Thursday, June 2, 2016

On Location

This story seems right out of a Hollywood Movie.....cue the music, pan the cameras (not sure if that is really a term, but it sounds good!), ready, set, action......
In 1936 Joe Pelkofer, owner of Hollywood Cabinet Company, came up with a project to keep his employees busy during slow times. Not simply employees, Master Craftsmen cabinet makers.  He had them building a detailed recreation of Hollywood landmarks in miniature titled On Location.  The detail is described in an LA Times article in 1986.  Oh how I would have loved to witness this creation which seems to have been built with passion and respect; not to mention hundreds of thousands of dollars.

Here are a few excerpts from the LA article which can be read in it's entirety here: A Little Magic Returns: Miniatures Re-Create Hollywood of the 1940s

In Pelkofer's own words regarding the display:

"I met a lot of stars because of it," Pellkofer said of his display. "But I didn't build the damned thing to see a movie star. I built it just because I felt like it. And because Hollywood is Hollywood. It's magic. You could pick any other city and who would care? But Hollywood in the '40s was still a live city. It was really alive. That's why we built Hollywood. Hollywood was known all over the world. It still is."

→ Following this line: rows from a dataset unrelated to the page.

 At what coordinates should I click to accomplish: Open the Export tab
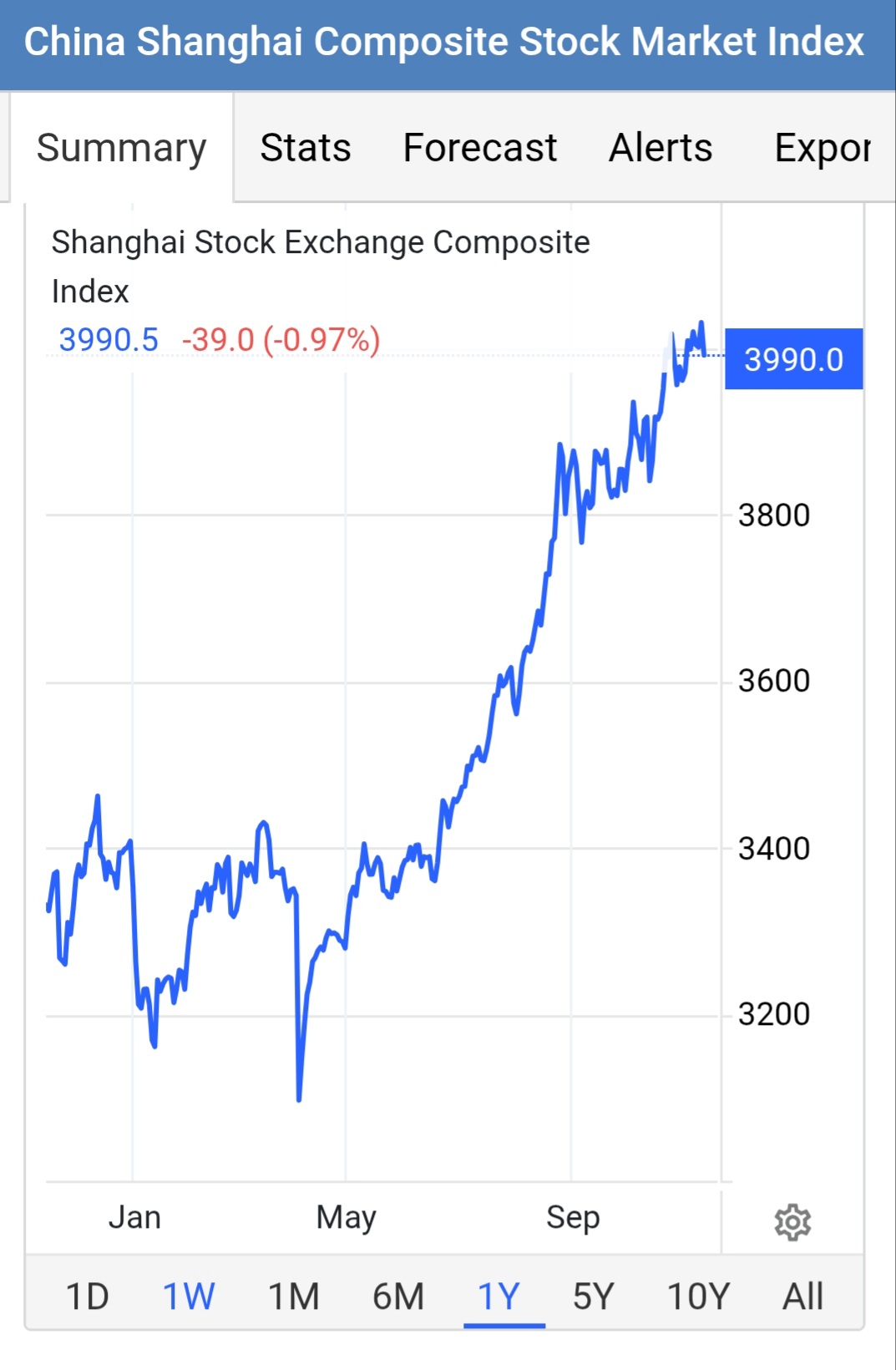[823, 149]
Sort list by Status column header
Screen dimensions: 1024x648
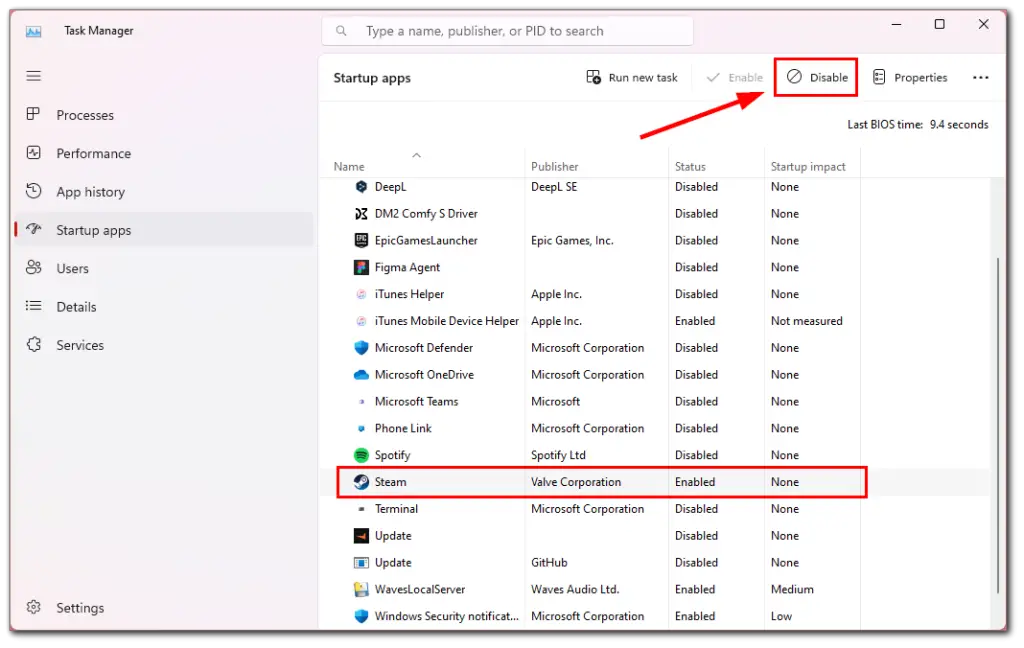click(x=690, y=167)
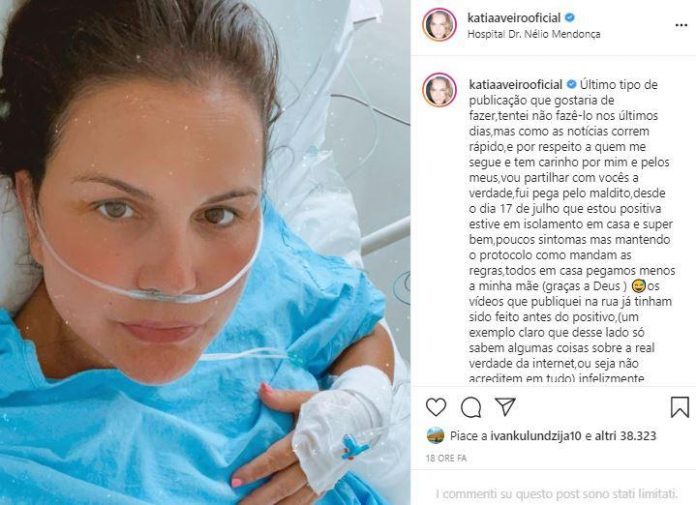Image resolution: width=696 pixels, height=505 pixels.
Task: Open the Hospital Dr. Nélio Mendonça location
Action: click(534, 34)
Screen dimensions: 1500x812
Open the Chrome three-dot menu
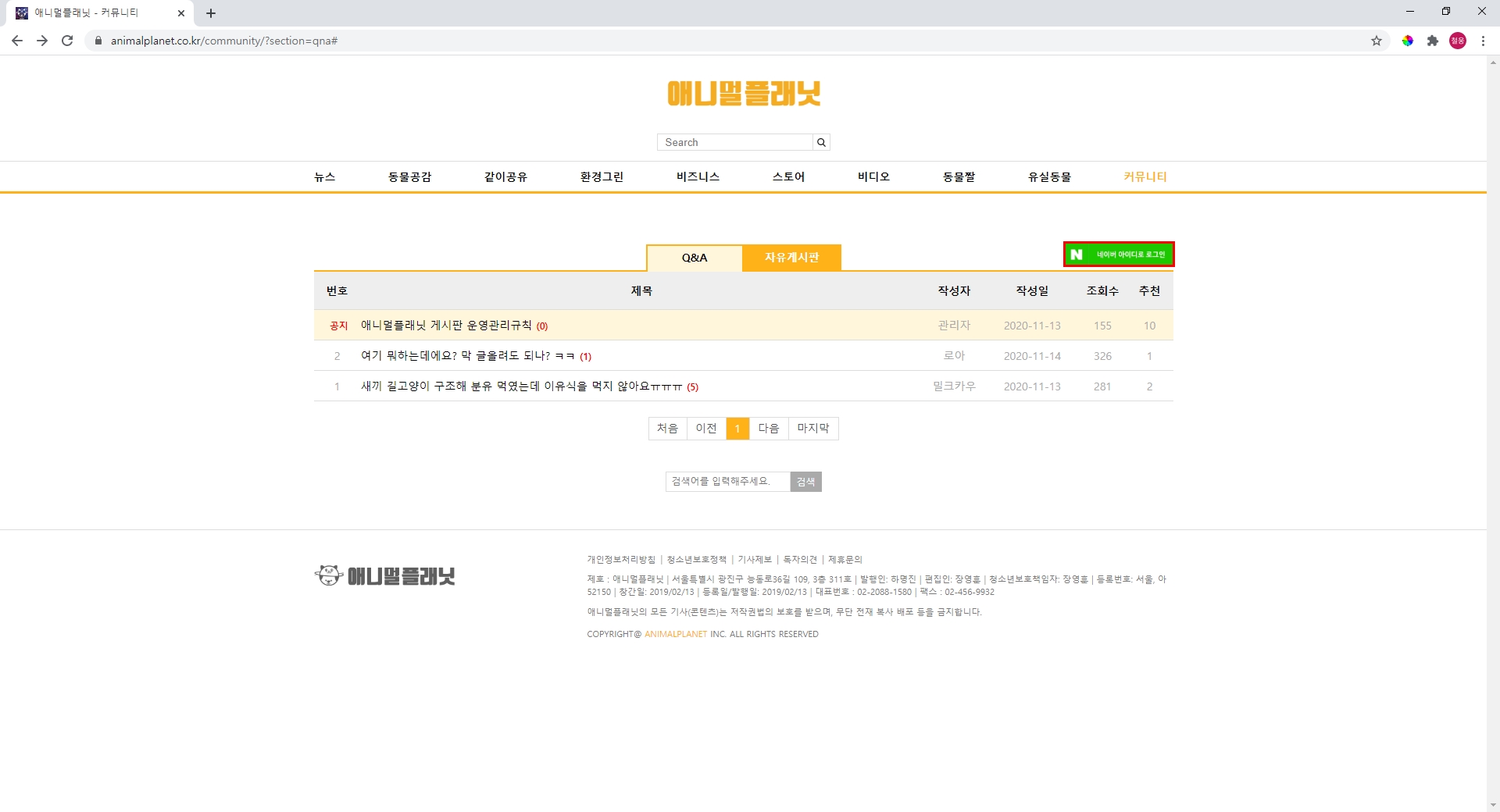coord(1483,41)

This description truly intrigues me:

"We even had a man sitting down at the ocean (in Malibu) with a stopwatch timing the waves, so that in the miniature they would be just right, not too fast, or too slow," Pellkofer explained. "There are about a dozen hand-carved rolls of wood with steel rods through them that turn to show the waves rolling. That was tricky."

Here is the part that sounds as though this was a movie in the making all on its own.  According to an auction catalog from 2010 (on www.LiveAuctioneers.com where I took the photos from to share with you), 'Pellkofer's Series of Miniatures toured the country from the East Coast to the West Coast to help raise funds for charitable organizations and at one time they were stolen from a location in Oregon and then found in a police station in South Carolina. After many years of being stored in a barn in La Habra the Miniatures went on display for the public to view in a Hollywood location in the 1980's. The Miniature Movie Studio is a very detailed composite of Hollywood's Movie Studios of the late 1930's and early 1940's. Due to storage, the age and the history of the Miniature there is restoration work that does need to be done to make the Studio Come Back to Life, once again. {L 70" x W 50" x H 15"}'

This is one of those miniature stories that has me curious on so many levels.  Simply reading the LA Times article and finding the listing on the auction site, I now want to know who bought it, did any of you see it, what scale is it considered (the article states it is a scaled model), where is it, oh so many questions!